Unreal Nature

August 13, 2017

The Possible Hero

Filed under: Uncategorized — unrealnature @ 5:51 am

… The author cannot think up a hero …

Continuing through the essay ‘Author and Hero in Aesthetic Activity’ in Art and Answerability: Early Philosophical Essays by M.M. Bakhtin edited by Michael Holquist and Vadim Liapunov (1990):

… Character is in the past, type is in the present; the environment of character is somewhat symbolized, whereas the object-world surrounding the type has the nature of an inventory, or stock of goods. Type is the passive position of a collective personality.

… It should be evident that the intuitive generalization, which produces the typicality of a human being’s image, presupposes a firm, calm, confident, and authoritative position of being outside with respect to the hero. How is this firmness and authoritativeness of the type-creating author’s position achieved? It is achieved through his profound inward nonparticipation in or aloofness from the world he is imaging: axiologically, this world is, as it were, dead for him.

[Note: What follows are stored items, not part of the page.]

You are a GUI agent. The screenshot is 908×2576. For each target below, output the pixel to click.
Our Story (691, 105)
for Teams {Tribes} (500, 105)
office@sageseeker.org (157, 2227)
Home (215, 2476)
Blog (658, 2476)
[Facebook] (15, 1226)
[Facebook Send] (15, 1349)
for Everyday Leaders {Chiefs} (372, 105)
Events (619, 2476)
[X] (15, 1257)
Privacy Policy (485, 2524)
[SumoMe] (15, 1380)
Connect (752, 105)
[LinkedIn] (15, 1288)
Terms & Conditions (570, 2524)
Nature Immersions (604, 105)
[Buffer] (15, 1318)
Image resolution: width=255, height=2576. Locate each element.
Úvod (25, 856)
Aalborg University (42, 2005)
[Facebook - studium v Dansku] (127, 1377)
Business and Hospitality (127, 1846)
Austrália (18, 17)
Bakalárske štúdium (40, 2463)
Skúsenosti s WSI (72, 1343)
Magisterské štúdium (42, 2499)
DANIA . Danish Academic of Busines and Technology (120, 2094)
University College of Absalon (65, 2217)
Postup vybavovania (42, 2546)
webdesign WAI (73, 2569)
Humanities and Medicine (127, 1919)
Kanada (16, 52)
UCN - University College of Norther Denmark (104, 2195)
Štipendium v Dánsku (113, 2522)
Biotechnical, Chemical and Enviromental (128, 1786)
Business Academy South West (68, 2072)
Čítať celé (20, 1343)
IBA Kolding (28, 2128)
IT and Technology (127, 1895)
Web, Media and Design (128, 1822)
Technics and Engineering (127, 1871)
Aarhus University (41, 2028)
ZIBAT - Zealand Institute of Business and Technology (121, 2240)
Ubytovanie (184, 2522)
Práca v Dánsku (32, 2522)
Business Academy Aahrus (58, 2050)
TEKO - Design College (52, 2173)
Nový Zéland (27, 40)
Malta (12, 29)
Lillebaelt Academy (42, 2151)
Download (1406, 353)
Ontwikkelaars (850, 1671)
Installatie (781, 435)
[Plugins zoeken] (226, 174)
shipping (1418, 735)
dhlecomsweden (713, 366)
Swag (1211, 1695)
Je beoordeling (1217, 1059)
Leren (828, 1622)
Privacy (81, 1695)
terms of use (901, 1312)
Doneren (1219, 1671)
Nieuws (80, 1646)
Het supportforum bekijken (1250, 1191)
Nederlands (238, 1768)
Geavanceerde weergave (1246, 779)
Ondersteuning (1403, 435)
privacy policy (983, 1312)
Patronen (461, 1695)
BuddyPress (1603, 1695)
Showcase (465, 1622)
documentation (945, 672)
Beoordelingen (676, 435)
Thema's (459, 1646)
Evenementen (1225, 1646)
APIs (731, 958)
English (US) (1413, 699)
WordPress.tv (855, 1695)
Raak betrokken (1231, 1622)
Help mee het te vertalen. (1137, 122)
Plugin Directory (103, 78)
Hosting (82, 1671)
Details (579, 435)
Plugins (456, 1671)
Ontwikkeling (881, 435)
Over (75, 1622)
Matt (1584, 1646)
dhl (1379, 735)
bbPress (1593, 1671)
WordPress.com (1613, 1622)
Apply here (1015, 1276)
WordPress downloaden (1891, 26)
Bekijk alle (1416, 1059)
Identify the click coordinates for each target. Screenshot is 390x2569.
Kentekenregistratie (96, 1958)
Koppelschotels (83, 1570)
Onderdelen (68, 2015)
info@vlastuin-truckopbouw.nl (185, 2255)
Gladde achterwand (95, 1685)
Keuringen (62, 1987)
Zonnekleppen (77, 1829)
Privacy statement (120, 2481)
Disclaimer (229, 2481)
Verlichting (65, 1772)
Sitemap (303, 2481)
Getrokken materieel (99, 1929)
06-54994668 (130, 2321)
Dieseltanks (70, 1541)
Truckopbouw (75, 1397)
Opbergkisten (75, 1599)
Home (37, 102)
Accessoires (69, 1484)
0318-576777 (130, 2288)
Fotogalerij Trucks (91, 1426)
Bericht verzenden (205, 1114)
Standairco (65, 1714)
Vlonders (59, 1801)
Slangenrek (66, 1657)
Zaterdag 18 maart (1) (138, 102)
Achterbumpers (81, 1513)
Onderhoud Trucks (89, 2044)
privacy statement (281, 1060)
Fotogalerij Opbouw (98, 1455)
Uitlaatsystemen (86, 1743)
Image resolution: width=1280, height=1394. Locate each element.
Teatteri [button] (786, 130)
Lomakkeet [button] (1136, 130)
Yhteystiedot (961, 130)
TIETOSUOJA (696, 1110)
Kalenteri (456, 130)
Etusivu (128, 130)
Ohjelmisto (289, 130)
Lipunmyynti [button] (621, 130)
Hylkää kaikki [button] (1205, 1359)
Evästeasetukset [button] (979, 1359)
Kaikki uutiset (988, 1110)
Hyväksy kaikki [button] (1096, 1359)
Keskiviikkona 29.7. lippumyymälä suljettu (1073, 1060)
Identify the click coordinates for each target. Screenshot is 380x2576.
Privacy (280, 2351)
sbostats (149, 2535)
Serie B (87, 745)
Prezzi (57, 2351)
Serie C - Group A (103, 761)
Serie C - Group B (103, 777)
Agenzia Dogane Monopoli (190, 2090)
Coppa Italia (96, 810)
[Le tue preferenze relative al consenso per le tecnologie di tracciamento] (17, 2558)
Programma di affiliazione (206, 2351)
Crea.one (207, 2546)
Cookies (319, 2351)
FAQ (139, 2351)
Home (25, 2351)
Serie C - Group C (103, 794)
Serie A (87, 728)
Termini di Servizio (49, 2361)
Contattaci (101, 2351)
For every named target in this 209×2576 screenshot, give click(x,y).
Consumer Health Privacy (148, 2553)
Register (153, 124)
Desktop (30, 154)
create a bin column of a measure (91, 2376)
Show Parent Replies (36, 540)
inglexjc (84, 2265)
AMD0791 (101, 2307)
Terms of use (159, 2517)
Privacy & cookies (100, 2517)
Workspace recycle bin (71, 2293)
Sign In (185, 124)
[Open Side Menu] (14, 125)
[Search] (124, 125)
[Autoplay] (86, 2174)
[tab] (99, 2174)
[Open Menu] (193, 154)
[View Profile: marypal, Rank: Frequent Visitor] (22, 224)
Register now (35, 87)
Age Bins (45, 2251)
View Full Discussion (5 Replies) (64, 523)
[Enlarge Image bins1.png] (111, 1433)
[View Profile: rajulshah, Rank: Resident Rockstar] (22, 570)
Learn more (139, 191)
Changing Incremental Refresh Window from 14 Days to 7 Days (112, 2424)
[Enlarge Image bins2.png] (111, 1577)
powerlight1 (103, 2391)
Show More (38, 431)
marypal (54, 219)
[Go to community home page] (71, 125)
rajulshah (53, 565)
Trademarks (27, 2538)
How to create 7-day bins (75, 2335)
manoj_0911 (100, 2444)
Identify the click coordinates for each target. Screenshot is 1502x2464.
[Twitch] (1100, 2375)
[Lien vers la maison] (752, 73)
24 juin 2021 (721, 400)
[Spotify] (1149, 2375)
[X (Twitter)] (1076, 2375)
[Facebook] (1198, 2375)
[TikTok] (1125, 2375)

… What is least of all possible is rendering oneself typical; typicality that is referred to oneself is perceived axiologically as an affront. In this respect, typicality is even more transgredient than fate. I am not only unable to perceive my own typicality as value, but even more: I cannot allow that my deeds, actions, words (directed upon that which has the validity of goals and objects, even if only upon the most proximate ones, namely, “goods”) should actualize nothing more than a certain type, that they should necessarily be predetermined by this typicality of mine.

[line break added] The almost insulting character or typal transgredience makes the form of the type quite acceptable for accomplishing the task of satire, which generally looks for trenchant and offensive transgredient deposits in the existence of a goal-directed and internally meaningful human life that lays claim to objective validity.

… All of the problem-related elements are transposed from the context of the hero into the context of the author; they develop with reference to the hero and in connection with the hero, but not in the hero, and their unity is provided by the author, and not by the hero, who is the bearer of the cognitive-ethical unity of a lived life — a unity which is reduced to the utmost in the type. It is, of course, completely impossible to introduce any lyrical elements into the type.


… The author is compelled to contend with old or with more recent literary forms, compelled to overcome their resistance or to find support in them, yet what underlies this movement is the most essential, the determining, the primary artistic contention — the contention with the cognitive-ethical directedness of a life and its valid persistence as a distinct life.

[line break added] This is where the act of creation (for which everything else is but a means) attains the point of highest tension in his creative activity, if he is significantly and seriously a primary artist, that is, if he is an artist who collides and contends immediately with the raw cognitive-ethical element of a lived life, with the chaos of a lived life (element and chaos from the aesthetic standpoint), and it is only this collision that ignites the purely artistic spark.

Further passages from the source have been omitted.